Dungeness Crab Melt is a rich and decadent open faced sandwich with lump crab meat and creamy Tillamook cheese.

Growing up in the Pacific Northwest, my family would always go boating. We would come home with the freshest seafood from King salmon to Dungeness crab and when we did, my mother would make Dungeness crab melts.
The classic version uses cheddar cheese and a slice of tomato. I’ve taken a blend of buttery Dungeness crab, sharp white cheddar, fire roasted tomatillos and spicy pepper jack and mounded it up on grilled sourdough. it’s rich, it’s cheesy and it is perfect for Valentine’s Day brunch or anytime you want an indulgence.
Ingredients in Dungeness Crab Melt
- Dungeness Crab – Fresh Dungeness lump crab
- Tomatillos – You’ll find these in your Mexican grocery store or near the jalapenos.
- Sourdough Bread – Seattle Sourdough bread is my favorite.
- Heavy Cream – Also known as whipping cream.
- Butter – I’m a firm believer in real butter.
- Cheese – Tillamook white cheddar and pepper jack cheese.
- Mayonnaise – Hellmann’s real mayonnaise is the best.
- Green Onion – Chopped green onions adds that fresh flavor.
Related Recipes
If you love crab like I do, you have come to the right page!

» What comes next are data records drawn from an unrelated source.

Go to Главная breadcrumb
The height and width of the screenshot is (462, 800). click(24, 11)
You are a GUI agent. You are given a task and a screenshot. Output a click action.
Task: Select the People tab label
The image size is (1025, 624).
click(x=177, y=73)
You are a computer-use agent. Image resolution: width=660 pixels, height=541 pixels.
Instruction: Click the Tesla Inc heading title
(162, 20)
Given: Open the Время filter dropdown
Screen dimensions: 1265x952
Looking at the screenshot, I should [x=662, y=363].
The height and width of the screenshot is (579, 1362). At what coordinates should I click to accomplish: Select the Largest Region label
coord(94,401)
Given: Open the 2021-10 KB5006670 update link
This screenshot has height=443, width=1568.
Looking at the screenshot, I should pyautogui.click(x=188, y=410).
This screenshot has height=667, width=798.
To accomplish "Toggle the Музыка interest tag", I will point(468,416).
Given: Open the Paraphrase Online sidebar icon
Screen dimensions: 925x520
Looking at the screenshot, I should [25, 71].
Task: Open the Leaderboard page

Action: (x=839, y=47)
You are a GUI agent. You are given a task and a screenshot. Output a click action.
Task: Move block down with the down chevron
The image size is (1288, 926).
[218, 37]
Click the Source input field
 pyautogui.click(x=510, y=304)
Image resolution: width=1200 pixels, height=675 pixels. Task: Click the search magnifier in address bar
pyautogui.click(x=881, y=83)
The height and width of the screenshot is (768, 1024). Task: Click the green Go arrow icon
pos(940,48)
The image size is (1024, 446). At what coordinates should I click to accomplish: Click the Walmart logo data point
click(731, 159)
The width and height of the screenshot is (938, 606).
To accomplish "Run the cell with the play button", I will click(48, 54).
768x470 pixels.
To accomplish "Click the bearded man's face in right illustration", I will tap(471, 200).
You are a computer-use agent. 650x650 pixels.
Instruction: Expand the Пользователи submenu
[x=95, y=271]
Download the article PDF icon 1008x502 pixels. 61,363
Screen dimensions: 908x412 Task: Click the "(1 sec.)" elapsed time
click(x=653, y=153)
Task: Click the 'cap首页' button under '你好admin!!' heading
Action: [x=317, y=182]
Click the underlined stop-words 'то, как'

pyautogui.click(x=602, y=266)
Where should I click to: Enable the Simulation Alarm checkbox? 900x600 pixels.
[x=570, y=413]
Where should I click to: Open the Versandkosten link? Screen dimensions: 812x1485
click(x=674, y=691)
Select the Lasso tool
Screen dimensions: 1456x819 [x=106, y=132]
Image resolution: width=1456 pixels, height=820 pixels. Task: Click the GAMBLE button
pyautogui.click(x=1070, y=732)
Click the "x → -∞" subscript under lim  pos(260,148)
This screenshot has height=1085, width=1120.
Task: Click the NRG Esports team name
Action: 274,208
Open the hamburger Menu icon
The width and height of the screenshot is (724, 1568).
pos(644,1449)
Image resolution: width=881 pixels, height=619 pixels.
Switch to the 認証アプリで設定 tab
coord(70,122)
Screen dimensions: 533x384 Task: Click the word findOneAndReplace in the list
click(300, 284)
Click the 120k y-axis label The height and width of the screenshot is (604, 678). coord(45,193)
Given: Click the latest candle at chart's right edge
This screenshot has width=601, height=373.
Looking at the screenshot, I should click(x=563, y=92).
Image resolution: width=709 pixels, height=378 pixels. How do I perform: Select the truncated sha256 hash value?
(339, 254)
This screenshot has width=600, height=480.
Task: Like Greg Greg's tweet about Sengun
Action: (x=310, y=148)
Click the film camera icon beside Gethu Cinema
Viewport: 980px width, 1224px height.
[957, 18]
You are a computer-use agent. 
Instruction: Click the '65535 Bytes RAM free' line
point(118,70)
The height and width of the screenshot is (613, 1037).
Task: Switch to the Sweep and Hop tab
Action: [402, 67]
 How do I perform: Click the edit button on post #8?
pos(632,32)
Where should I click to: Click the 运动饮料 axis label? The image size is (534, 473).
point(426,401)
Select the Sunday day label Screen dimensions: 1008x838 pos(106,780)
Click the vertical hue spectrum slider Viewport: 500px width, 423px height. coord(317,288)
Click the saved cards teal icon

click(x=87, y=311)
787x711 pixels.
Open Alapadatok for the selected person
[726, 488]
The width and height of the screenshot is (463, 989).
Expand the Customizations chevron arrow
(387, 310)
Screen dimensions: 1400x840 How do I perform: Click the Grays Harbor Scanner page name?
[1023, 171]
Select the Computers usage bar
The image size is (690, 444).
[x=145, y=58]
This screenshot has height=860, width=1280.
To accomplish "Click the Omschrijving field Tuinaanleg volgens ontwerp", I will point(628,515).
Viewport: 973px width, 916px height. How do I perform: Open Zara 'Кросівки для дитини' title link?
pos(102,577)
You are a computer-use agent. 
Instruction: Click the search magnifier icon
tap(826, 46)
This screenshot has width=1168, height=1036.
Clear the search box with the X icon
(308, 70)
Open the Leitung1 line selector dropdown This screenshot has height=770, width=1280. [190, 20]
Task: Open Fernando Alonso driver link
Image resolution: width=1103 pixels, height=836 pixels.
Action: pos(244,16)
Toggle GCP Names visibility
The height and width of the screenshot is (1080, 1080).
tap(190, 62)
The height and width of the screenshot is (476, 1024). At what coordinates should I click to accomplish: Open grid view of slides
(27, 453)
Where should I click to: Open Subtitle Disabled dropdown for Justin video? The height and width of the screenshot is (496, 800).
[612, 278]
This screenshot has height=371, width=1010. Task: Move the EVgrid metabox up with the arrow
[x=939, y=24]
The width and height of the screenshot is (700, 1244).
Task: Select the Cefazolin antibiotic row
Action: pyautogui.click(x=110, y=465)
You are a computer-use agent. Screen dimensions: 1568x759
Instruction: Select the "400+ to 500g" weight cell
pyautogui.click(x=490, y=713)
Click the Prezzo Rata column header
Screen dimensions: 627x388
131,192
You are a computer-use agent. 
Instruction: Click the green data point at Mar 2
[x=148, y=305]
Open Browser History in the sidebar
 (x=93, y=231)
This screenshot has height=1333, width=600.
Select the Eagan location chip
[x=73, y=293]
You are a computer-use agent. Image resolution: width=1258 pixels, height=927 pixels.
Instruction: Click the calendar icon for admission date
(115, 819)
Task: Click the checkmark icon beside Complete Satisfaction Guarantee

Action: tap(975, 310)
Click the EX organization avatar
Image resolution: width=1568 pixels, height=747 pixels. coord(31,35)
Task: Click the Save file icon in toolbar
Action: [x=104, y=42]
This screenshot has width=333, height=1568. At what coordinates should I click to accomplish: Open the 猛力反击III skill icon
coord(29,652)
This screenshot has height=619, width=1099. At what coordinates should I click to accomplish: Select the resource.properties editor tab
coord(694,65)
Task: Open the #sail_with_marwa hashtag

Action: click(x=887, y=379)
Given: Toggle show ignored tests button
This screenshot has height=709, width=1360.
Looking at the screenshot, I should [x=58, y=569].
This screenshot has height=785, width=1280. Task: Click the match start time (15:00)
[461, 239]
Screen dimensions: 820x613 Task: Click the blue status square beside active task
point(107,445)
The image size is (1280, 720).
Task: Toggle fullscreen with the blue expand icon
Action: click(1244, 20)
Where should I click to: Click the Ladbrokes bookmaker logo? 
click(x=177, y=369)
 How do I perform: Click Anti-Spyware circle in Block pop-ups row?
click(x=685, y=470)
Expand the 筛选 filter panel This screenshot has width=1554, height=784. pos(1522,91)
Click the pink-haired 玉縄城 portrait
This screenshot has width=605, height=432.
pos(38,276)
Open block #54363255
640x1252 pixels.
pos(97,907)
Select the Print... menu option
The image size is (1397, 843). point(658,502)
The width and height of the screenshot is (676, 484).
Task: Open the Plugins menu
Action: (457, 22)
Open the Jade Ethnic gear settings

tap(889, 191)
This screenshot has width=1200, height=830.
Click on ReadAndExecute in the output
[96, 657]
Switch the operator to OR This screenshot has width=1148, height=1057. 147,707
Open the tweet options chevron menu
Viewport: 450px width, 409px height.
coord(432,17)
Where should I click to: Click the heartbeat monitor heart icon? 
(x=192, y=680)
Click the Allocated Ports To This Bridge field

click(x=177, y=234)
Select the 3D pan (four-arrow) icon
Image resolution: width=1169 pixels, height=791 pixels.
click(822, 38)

Dungeness Crab Rolls let the crab shine with butter warmed lump pieces, minced red pepper, tarragon, smoky chipotle and a squeeze of lemon. They’re a real PNW favorite. Dungeness Crab Enchiladas are rich, buttery and totally indulgent with creamy Monterrey Jack cheese and tangy salsa verde. Perfect for those colder nights when he want something warm and cozy. For those hot summer nights on the patio, Dungeness Crab Capellini is light with plenty of crab, hints of lemon, chives and bacon with a splash of cream.




Dungeness Crab Melt
Ingredients
- 10 tomatillos, sliced in half shell removed
- 1/4 cup heavy cream
- 4 1 inch sourdough bread slices
- 2 tbsp butter
- 1 lb Dungeness crab
- 1 cup Tillamook white cheddar cheese, shredded
- 1 cup Tillamook pepper jack cheese, shredded
- 3 tbsp mayonnaise
- 4 tsp green onion, thinly chopped plus more for garnish
Instructions
- Preheat oven to 425 degrees. Place tomatillo halves on a sheet pan and roast until charred about 10 minutes. Remove from oven, reserve 4 halves of tomatillo for crab mixture. Blend the remaining tomatillos with a splash of heavy cream. Set aside.
- Heat a cast iron grill pan over medium high heat. Butter both sides of each slice of sourdough bread. Grill on each side and set aside.
- Drain excess moisture from crab meat and place crab meat in a bowl. Add Tillamook white cheddar cheese, Tillamook pepper jack cheese, mayonnaise, green onion and 4 halves of the roasted tomatillo. Gently fold together.
- Place grilled slices of sourdough bread on a sheet pan. Top with 1/4 of the crab mixture. Place under broiler until melted and dripping down the sides.
- Place a spoonful of tomatillo sauce on each serving plate and toasted crab melt on top. Garnish with thinly sliced green onions. (This is an open faced sandwich. Photo shows two slices of grilled toast, but recipe only calls for one.)

LEAVE A COMMENT
Leave a comment below and let us know how we did.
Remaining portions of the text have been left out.